● **Exercise directions**
Echo the records below word for word, from the line containing "Task: Mark the word vessel in the sub-bullet" through the line containing "Action: point(33,151)", inclusive, and give only those lines.

============================================================

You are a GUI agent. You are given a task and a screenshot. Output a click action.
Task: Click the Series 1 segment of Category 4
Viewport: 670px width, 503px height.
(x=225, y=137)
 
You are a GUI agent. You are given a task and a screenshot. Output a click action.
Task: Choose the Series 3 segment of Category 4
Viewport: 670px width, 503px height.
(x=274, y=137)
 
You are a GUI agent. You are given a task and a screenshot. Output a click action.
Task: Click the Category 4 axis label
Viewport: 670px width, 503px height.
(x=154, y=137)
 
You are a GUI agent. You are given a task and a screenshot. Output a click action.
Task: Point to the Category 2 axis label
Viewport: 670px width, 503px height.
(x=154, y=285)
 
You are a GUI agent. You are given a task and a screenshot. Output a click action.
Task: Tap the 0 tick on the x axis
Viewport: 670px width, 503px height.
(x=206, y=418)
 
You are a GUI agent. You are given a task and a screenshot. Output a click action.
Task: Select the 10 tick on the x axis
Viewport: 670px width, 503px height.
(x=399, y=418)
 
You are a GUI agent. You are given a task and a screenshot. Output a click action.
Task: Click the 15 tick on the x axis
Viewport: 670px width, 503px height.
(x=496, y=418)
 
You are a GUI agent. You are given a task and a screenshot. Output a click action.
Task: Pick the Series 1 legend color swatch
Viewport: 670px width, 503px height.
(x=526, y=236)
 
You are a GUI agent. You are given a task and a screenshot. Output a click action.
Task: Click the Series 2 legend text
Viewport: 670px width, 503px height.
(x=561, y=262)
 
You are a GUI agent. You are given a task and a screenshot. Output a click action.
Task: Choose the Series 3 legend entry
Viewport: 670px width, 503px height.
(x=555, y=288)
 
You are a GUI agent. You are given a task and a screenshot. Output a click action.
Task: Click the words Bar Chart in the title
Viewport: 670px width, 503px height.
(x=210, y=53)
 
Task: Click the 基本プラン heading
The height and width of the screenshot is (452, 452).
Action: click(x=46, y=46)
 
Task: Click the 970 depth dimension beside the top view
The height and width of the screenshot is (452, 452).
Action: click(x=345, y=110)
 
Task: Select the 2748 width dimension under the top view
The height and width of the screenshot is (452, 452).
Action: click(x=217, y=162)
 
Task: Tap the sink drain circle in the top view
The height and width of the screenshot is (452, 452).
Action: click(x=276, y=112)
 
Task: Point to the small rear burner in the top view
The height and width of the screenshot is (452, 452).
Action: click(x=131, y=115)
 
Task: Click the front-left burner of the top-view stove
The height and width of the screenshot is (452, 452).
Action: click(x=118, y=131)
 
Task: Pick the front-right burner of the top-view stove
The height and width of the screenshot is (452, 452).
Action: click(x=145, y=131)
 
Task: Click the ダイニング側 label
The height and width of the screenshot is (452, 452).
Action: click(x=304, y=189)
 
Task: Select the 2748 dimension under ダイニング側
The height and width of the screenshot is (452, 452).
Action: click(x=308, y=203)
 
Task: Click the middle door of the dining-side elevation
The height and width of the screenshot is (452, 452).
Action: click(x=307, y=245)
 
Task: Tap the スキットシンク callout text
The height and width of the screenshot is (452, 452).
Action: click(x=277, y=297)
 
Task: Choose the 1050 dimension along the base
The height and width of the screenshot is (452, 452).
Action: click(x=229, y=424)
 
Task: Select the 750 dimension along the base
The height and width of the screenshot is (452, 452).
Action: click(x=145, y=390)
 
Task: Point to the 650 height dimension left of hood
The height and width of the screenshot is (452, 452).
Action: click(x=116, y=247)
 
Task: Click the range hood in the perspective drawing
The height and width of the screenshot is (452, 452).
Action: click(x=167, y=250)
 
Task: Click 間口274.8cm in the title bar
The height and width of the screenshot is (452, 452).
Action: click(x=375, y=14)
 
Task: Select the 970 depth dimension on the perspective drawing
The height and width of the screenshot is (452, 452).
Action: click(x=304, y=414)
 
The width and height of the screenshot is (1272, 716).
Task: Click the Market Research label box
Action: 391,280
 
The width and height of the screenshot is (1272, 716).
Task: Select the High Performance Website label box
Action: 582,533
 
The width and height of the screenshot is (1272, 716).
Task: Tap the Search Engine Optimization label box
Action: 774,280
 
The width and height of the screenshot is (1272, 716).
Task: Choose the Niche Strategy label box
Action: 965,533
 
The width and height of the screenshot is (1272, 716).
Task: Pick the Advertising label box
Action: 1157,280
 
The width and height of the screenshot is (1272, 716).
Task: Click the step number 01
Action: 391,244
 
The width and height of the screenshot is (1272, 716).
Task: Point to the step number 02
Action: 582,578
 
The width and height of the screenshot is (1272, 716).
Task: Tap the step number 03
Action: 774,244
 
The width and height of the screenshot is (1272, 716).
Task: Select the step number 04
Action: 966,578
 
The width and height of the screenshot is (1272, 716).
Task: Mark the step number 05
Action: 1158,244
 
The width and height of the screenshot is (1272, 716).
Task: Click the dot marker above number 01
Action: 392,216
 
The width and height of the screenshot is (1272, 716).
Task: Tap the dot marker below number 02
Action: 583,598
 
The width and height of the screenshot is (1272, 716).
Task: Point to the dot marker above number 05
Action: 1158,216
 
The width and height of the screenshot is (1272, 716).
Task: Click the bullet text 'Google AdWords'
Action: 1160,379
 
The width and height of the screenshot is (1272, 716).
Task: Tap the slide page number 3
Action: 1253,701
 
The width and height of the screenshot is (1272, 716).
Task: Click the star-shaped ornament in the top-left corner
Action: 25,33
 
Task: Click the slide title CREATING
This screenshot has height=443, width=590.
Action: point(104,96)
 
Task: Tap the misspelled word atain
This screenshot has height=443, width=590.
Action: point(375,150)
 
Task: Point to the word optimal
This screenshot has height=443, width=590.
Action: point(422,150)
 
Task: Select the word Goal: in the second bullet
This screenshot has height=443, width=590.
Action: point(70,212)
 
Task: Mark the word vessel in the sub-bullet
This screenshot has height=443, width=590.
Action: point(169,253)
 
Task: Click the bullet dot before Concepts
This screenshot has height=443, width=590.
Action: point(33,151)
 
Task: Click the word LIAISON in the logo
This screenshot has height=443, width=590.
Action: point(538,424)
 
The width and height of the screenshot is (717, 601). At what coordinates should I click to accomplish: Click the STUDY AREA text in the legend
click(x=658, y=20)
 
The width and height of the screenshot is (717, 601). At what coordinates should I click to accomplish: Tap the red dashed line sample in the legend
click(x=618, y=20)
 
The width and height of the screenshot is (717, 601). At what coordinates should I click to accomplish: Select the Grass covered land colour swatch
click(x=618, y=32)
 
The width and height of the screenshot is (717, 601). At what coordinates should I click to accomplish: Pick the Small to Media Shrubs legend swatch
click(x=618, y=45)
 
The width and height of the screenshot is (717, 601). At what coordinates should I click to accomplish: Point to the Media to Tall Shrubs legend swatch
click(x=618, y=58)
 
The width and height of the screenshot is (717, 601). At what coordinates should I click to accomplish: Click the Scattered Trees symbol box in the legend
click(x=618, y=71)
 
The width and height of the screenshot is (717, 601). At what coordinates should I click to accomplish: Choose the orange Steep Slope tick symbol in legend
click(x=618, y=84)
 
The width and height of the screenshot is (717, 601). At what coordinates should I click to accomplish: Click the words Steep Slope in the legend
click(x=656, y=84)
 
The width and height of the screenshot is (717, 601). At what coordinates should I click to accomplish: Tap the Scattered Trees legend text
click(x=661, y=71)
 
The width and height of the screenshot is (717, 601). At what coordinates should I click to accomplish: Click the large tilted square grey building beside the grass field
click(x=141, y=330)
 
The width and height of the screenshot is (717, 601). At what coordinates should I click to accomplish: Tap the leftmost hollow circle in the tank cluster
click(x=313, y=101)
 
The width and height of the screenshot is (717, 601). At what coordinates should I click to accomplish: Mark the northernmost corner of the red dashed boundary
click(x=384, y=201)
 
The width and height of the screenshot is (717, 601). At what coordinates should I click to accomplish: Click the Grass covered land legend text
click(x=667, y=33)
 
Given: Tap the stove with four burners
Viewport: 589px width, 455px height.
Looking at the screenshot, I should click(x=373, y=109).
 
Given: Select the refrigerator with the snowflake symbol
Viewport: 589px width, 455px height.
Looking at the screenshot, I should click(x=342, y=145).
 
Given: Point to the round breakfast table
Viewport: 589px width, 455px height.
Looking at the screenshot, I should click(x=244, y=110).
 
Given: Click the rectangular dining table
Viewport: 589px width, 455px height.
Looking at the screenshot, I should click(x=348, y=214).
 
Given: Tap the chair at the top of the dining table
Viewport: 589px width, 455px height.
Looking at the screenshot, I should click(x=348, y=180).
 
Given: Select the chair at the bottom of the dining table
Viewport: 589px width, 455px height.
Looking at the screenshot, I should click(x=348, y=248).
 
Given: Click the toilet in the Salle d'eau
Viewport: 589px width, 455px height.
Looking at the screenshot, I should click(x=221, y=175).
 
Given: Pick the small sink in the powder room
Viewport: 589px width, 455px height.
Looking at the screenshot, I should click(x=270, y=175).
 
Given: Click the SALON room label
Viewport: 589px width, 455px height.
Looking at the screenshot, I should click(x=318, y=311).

============================================================

● **Solution to the exercise**
Task: Mark the word vessel in the sub-bullet
This screenshot has height=443, width=590.
Action: point(169,253)
 
Task: Click the bullet dot before Concepts
This screenshot has height=443, width=590.
Action: point(33,151)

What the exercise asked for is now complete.